Document extract:
<<<<
Though his tenure as a popular rock and roll star lasted only 2 years, his recordings have highly influenced the likes of musicians Bob Dylan and Elvis Costello, who saw Holly perform on his final tour. A rock band named “The Rolling Stones” covered Holly’s “Not Fade Away” that was a big success and was listed in top 10 single in 1964. Paul McCartney of The Beatles later purchased Holly’s publishing rights and the name of the band “The Beatles” was also a kind of homage to The Crickets.

A selection of Holly’s undubbed masters of original recordings was issued by MCA records in 1983 in the album “For the First Time Anywhere” which was followed by “From the Original Master Tapes” – it was the first attempt to put together a collection of Holly’s originals with upgraded sound quality. These titles and “The Great Buddy Holly” were the first and earliest official CD releases of Holly’s songs. After a while in 1986, BBC aired “The Real Story of Buddy Holly”, a documentary produced by McCartney that was counteractive to the movie “The Buddy Holly Story”.
>>>>
Records supplied:
<<<<
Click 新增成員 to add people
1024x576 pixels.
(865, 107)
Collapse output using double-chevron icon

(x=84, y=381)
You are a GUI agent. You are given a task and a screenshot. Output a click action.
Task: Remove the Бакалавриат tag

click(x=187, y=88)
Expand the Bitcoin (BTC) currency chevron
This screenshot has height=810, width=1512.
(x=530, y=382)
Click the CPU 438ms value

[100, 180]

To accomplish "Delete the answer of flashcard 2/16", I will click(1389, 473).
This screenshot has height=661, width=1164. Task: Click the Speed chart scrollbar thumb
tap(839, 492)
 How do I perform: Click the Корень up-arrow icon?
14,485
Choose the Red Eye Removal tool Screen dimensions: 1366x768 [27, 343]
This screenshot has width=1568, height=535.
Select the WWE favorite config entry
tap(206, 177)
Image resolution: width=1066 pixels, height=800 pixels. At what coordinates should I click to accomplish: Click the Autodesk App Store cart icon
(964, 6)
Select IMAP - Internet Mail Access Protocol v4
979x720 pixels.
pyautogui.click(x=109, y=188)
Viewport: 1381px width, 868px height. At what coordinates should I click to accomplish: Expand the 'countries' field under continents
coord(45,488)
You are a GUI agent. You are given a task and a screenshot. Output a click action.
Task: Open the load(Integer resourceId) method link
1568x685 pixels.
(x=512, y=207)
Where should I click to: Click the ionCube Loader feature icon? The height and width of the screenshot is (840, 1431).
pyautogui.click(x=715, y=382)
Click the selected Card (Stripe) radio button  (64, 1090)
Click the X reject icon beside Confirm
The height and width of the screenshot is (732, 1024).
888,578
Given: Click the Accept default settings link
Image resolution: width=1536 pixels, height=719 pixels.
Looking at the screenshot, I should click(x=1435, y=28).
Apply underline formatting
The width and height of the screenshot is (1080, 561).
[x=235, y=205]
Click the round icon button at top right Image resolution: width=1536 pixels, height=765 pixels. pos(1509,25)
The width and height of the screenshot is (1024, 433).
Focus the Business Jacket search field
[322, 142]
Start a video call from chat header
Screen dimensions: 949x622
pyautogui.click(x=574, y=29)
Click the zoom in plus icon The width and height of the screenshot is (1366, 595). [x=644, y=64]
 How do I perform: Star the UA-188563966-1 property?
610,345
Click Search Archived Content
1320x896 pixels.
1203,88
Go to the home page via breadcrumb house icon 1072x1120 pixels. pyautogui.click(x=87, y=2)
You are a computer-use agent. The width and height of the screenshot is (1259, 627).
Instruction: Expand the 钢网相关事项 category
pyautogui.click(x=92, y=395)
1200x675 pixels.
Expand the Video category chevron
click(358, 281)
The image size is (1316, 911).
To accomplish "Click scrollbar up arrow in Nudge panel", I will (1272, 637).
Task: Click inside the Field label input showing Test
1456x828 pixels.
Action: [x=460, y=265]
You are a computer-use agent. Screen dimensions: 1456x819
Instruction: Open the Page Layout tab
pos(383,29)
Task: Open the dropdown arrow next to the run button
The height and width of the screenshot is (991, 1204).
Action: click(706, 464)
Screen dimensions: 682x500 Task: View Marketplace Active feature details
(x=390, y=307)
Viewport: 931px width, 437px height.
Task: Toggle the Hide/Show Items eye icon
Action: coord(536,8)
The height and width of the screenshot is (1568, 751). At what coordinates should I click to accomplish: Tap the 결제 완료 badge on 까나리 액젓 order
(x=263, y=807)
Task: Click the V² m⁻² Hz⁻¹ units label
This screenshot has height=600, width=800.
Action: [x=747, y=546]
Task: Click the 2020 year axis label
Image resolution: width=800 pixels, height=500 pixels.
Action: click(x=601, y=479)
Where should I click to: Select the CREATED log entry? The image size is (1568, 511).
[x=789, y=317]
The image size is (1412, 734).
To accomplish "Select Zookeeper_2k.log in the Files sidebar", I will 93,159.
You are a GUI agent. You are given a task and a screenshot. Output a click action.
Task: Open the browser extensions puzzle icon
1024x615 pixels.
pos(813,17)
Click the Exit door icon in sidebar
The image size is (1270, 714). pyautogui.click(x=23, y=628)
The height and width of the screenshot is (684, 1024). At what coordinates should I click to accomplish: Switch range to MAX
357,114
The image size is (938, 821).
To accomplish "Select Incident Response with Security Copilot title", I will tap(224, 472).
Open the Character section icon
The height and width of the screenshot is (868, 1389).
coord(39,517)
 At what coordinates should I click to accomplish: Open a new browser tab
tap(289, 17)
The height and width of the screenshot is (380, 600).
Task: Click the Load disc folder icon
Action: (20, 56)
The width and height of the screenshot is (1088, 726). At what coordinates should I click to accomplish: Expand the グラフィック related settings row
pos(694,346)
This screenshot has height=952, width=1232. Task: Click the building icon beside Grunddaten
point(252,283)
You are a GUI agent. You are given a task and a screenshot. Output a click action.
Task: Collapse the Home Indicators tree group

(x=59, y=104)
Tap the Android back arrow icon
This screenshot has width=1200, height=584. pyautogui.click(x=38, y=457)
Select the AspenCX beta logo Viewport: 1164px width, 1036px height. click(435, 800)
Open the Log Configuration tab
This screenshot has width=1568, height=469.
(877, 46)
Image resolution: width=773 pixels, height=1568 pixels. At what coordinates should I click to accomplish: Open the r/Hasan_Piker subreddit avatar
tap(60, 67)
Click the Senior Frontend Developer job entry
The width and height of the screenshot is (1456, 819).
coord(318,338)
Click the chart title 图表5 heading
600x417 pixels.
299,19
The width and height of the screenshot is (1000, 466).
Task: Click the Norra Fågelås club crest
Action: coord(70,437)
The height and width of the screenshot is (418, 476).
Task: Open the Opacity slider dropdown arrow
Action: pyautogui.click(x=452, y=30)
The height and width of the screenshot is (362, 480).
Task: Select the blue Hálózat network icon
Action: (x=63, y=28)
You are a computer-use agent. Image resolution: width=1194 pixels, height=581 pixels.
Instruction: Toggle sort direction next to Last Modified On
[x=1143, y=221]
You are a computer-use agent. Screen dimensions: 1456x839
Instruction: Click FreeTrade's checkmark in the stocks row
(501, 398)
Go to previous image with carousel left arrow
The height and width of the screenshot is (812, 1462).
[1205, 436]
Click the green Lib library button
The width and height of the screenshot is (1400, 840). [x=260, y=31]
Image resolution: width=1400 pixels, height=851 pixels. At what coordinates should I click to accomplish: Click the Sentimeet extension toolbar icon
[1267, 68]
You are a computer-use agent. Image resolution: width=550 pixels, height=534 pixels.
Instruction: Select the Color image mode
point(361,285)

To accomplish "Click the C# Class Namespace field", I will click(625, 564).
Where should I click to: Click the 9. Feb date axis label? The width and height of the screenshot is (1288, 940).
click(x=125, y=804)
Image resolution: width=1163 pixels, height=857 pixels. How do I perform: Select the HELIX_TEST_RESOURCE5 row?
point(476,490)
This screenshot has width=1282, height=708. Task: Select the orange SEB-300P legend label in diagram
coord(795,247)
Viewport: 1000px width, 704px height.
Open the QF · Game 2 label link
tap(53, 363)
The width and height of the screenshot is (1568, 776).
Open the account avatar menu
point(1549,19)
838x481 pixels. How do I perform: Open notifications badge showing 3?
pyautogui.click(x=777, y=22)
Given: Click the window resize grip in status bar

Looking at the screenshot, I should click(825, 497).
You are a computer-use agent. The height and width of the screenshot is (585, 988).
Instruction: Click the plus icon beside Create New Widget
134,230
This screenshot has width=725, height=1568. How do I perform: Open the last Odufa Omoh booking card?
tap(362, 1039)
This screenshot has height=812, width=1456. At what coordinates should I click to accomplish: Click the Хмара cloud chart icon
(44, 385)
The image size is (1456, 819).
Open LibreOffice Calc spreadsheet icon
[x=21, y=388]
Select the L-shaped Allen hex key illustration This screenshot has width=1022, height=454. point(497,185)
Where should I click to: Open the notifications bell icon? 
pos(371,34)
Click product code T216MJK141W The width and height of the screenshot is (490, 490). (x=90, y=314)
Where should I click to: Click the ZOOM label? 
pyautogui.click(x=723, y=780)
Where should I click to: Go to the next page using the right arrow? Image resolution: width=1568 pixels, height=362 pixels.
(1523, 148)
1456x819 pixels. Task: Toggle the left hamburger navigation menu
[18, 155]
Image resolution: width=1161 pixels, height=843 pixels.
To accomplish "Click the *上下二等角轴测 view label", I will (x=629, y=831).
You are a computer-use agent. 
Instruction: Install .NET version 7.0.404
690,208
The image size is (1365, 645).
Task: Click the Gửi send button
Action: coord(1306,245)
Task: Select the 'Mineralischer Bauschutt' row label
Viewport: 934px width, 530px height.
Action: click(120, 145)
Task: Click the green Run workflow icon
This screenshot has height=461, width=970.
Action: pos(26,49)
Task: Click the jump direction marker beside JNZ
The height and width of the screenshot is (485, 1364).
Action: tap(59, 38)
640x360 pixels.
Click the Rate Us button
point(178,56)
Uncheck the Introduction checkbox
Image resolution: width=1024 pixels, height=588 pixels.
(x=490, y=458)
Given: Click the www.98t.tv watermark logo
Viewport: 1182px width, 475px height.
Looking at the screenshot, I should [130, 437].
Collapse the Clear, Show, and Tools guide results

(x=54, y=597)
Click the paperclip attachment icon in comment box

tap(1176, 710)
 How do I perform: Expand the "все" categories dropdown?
>>>>
Tasks and exercises:
**1.** Answer these questions using the passage on Buddy Holly.
(a) Which band covered "Not Fade Away," and in what year was its version listed among the top 10 singles?
(b) Which company issued "For the First Time Anywhere," and in what year?
(c) Who produced the documentary "The Real Story of Buddy Holly"?
**2.** Find every line in the entries containing the string "agent", and copy each such line. Matching is case-sensitive.

Solutions to the tasks:
**1.**
(a) The Rolling Stones; 1964.
(b) MCA Records; 1983.
(c) Paul McCartney.

**2.**
You are a GUI agent. You are given a task and a screenshot. Output a click action.
You are a GUI agent. You are given a task and a screenshot. Output a click action.
You are a computer-use agent. The width and height of the screenshot is (1259, 627).
You are a computer-use agent. Screen dimensions: 1456x819
You are a GUI agent. You are given a task and a screenshot. Output a click action.
You are a GUI agent. You are given a task and a screenshot. Output a click action.
You are a computer-use agent. Image resolution: width=1194 pixels, height=581 pixels.
You are a computer-use agent. Screen dimensions: 1456x839
You are a computer-use agent. Image resolution: width=550 pixels, height=534 pixels.
You are a computer-use agent. The height and width of the screenshot is (585, 988).
You are a computer-use agent. 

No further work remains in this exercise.